The state’s funding formula provides ample money in compact districts, he said. But in far-flung rural areas like SAD 58, where each town runs its own elementary school and buses older students for as much as 35 miles each way, each kid’s education costs more.

For example, Clark said, not only does the district operate five schools, where a town with the same number of students might only have three, but it also needs to pay principals, janitors, gym teachers, music teachers, secretaries and basketball coaches.

“Literally, I have to have eight middle school basketball coaches,” Clark said, “And Augusta, they have one middle school. They’ve probably got two.”

“(The state) told us, ‘You should eliminate at least 22 staff members to get down to the ratio,'” Pond said. “But if you do that, you can’t offer anything.”

The district is already spreading itself too thin.

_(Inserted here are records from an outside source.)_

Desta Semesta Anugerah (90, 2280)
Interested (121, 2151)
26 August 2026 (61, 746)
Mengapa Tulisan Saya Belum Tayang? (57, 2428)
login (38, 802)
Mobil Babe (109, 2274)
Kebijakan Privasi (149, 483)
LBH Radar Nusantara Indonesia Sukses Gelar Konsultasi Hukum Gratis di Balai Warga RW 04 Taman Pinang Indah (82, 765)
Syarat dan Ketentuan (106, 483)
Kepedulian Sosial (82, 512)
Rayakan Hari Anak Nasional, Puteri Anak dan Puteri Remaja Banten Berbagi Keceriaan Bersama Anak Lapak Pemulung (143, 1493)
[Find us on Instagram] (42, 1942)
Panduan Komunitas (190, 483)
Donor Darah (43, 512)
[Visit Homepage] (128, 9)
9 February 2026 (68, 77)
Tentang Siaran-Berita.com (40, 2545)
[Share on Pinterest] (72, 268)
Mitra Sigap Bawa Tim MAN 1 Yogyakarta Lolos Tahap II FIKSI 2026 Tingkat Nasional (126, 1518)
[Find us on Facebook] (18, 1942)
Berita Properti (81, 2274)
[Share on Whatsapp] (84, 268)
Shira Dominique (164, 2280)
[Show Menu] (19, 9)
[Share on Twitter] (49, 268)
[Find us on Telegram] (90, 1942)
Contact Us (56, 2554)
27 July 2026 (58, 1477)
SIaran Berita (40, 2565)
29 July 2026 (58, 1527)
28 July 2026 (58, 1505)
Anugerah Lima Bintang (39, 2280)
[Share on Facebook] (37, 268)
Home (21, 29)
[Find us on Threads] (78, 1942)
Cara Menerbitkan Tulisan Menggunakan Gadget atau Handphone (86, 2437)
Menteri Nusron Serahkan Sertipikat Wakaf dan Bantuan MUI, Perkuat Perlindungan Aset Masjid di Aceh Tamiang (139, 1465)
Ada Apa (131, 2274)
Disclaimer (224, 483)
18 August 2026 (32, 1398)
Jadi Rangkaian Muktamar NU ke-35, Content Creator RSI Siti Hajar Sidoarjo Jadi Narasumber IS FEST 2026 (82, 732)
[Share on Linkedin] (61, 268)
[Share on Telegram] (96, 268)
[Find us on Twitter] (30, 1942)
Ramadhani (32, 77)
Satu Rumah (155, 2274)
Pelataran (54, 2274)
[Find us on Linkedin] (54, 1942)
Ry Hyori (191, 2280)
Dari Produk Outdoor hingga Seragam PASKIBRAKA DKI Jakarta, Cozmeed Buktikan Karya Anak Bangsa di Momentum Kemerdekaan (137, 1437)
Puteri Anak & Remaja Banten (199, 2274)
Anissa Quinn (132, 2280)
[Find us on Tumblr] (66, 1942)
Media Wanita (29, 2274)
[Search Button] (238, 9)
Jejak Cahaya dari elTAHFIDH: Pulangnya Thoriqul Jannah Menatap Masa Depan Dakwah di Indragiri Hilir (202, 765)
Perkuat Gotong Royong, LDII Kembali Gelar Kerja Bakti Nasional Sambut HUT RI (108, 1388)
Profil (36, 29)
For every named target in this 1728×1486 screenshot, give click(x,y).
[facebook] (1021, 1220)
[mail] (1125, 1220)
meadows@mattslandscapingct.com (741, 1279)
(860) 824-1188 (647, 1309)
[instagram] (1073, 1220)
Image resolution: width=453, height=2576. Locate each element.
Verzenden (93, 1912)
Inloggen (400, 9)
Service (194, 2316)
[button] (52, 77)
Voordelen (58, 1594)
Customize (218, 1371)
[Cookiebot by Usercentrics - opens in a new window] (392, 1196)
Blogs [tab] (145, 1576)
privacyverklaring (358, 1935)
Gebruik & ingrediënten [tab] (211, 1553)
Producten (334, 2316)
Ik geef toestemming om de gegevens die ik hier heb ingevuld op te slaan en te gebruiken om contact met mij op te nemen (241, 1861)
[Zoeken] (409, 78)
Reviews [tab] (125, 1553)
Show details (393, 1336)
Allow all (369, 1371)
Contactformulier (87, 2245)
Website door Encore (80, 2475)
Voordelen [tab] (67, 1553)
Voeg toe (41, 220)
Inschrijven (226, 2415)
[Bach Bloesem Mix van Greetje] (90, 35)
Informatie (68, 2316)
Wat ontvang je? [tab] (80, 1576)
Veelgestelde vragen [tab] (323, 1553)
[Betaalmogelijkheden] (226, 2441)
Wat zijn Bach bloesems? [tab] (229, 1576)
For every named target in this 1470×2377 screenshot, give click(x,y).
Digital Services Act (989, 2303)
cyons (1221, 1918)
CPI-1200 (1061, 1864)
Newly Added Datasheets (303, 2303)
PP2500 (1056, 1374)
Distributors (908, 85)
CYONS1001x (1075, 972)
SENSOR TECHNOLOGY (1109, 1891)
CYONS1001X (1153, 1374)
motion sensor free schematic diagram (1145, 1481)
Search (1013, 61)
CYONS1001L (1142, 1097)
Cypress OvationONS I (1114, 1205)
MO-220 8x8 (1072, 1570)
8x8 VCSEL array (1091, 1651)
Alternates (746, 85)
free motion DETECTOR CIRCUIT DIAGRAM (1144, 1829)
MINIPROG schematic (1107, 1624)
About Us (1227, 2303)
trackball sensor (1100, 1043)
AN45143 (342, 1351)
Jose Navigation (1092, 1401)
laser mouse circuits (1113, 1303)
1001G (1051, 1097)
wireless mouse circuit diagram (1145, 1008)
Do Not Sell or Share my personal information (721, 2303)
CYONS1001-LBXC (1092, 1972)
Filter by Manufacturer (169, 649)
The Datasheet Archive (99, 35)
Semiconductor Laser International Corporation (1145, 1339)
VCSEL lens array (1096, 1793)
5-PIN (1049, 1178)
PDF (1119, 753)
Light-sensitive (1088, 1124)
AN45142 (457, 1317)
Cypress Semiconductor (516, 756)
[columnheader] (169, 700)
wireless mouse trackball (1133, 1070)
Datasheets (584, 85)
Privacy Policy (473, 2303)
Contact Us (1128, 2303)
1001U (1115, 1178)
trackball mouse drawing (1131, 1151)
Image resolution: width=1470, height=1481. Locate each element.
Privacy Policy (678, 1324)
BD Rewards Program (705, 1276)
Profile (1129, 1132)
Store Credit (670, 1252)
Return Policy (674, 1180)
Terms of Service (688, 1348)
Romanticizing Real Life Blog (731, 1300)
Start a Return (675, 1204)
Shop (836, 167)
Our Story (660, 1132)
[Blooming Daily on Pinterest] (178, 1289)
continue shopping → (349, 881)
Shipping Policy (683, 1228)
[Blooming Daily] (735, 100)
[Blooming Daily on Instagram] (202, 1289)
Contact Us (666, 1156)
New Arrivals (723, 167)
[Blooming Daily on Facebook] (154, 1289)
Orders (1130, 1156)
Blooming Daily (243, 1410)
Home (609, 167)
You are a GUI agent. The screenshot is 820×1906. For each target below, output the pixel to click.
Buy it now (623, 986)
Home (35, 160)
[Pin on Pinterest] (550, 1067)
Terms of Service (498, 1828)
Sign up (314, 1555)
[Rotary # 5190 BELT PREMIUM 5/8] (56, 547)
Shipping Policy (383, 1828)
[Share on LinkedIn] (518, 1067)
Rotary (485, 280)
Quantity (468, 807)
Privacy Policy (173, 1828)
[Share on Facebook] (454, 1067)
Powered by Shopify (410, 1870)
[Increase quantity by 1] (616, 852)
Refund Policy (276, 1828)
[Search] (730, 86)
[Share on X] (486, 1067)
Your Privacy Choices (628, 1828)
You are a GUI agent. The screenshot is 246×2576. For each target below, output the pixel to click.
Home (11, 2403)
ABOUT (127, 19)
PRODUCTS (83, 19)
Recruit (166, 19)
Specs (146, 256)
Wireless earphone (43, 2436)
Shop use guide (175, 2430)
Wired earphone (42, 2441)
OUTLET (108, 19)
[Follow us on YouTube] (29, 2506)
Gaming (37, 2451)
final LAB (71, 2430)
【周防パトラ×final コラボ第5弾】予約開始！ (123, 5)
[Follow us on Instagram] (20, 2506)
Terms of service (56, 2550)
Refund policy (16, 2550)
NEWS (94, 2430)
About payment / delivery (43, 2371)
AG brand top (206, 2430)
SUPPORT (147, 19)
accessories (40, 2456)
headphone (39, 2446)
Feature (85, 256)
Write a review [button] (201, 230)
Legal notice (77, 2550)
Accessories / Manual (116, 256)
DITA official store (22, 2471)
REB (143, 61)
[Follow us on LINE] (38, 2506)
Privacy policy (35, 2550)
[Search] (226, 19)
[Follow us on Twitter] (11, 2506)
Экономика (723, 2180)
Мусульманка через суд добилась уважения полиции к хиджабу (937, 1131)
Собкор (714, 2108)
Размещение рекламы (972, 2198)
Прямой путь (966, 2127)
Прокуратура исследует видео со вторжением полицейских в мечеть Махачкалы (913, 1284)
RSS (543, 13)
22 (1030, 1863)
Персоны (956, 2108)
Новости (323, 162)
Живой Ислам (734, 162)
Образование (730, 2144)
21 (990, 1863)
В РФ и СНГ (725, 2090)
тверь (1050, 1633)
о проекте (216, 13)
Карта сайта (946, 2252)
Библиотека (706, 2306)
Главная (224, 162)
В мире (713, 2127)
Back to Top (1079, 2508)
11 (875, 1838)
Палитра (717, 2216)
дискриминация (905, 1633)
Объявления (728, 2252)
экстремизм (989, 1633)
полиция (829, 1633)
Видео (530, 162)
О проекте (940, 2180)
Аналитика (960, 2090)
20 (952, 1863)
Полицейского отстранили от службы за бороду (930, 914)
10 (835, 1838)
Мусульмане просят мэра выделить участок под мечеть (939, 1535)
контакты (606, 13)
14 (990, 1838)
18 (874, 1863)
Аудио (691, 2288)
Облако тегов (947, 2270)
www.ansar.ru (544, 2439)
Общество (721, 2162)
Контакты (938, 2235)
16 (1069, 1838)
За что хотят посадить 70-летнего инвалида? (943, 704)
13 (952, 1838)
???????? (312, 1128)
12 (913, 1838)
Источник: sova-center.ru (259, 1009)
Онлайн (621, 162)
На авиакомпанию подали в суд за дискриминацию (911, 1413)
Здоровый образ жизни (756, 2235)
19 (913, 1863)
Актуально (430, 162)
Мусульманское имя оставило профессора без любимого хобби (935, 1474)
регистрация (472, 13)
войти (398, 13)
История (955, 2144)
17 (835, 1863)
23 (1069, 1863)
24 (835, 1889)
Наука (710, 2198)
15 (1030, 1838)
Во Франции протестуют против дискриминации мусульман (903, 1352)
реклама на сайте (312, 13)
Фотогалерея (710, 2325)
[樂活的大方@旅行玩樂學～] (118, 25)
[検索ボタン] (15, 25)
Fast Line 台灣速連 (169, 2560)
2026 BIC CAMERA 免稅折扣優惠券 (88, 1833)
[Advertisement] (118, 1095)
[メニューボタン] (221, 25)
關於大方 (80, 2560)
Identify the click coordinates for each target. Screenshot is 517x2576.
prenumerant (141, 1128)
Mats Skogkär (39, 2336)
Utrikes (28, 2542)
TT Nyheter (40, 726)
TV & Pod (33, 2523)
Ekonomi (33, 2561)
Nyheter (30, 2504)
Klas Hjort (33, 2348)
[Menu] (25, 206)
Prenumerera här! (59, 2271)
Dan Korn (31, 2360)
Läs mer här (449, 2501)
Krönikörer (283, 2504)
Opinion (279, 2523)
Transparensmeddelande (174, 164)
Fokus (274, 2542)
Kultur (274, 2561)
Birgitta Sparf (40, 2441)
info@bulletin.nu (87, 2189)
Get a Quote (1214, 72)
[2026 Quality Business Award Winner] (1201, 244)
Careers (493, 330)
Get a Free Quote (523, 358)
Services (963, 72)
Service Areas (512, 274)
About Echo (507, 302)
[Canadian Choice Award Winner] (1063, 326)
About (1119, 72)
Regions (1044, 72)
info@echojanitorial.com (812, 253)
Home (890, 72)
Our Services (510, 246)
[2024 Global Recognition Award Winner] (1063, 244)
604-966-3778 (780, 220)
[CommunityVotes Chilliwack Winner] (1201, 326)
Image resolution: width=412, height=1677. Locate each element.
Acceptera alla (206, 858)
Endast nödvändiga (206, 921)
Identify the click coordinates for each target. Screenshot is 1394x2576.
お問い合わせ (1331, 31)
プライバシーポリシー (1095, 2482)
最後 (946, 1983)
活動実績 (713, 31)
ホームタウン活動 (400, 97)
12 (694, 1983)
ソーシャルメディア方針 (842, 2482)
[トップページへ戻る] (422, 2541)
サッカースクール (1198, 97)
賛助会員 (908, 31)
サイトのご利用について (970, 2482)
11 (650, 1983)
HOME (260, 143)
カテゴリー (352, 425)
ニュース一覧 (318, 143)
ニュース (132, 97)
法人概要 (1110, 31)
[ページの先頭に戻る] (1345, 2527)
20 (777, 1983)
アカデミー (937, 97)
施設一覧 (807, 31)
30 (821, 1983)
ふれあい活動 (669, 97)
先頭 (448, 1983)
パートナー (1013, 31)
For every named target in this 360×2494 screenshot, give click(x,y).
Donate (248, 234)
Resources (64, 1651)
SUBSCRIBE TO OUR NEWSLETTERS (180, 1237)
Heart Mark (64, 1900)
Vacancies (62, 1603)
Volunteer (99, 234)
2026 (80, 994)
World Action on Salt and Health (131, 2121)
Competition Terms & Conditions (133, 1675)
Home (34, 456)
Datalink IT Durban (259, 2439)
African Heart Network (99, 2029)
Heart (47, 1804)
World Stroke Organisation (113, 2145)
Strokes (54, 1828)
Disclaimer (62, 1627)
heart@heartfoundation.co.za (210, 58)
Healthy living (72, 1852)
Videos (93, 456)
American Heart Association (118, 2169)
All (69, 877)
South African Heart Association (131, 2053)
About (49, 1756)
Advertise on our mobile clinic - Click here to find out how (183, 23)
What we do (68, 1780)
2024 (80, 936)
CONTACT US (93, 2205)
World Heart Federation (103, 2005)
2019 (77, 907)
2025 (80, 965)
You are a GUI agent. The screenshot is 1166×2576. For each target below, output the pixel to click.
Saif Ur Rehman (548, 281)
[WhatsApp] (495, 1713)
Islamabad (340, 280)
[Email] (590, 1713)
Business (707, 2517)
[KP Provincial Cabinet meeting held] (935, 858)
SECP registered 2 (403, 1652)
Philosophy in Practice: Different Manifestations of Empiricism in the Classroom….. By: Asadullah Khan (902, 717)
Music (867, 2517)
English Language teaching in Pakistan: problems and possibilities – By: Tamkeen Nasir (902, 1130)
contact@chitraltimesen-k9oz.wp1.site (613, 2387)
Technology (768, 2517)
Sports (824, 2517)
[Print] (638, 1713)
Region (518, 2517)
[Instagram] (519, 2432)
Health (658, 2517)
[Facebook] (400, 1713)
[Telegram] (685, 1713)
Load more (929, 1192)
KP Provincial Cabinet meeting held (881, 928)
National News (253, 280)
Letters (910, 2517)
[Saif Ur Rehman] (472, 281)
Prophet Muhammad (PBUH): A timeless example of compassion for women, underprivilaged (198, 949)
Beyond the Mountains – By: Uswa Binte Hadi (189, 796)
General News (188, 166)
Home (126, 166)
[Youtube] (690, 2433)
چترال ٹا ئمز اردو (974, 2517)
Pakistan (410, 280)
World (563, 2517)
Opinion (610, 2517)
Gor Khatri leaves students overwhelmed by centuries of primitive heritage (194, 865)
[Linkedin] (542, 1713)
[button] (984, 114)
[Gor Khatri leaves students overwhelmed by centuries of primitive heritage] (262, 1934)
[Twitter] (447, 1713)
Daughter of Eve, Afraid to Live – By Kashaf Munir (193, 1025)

But closing the school isn’t the only option, both Clark and Mt. Abram Principal Jeanne Tucker said.

“There is much to consider before we ever ask the towns to consider a merger,” she said. Many public charter schools operate at an extremely high level of quality with only 150-200 students, she said. They just operate under a slightly different educational philosophy. One teacher might specialize in both English and drama, or art and Spanish, she said – as two of her teachers already do.

Mt. Abram already has a large number of multitalented teachers, she said. It’s just a matter of thinking a little differently.

Which is why hiring outside consultants is so vital, she said. Clark, Pond and others echoed that thought.

Being a small school is really an asset, Administrative Secretary Laura White said. If you think about it, she said, the student-perpetrated violence that has been in the news so much recently seems to happen much more at bigger schools.

“Mt. Abram is a wonderful school,” she said. “It would really be a shame for to it to close.”

Junior Morgan Cummings agreed. “I know I wouldn’t want to go to another school,” she said. “At a bigger school, you don’t know everyone.”

Before anything changes, the studies have to be done, Clark said. After that, the communities will come to a consensus about what to do. Nothing dramatic can happen without a vote, he said, and there are so many options.

The only bad one would be keeping everything the same, and stripping money away to the point where SAD 58’s schools aren’t very good, Clark said.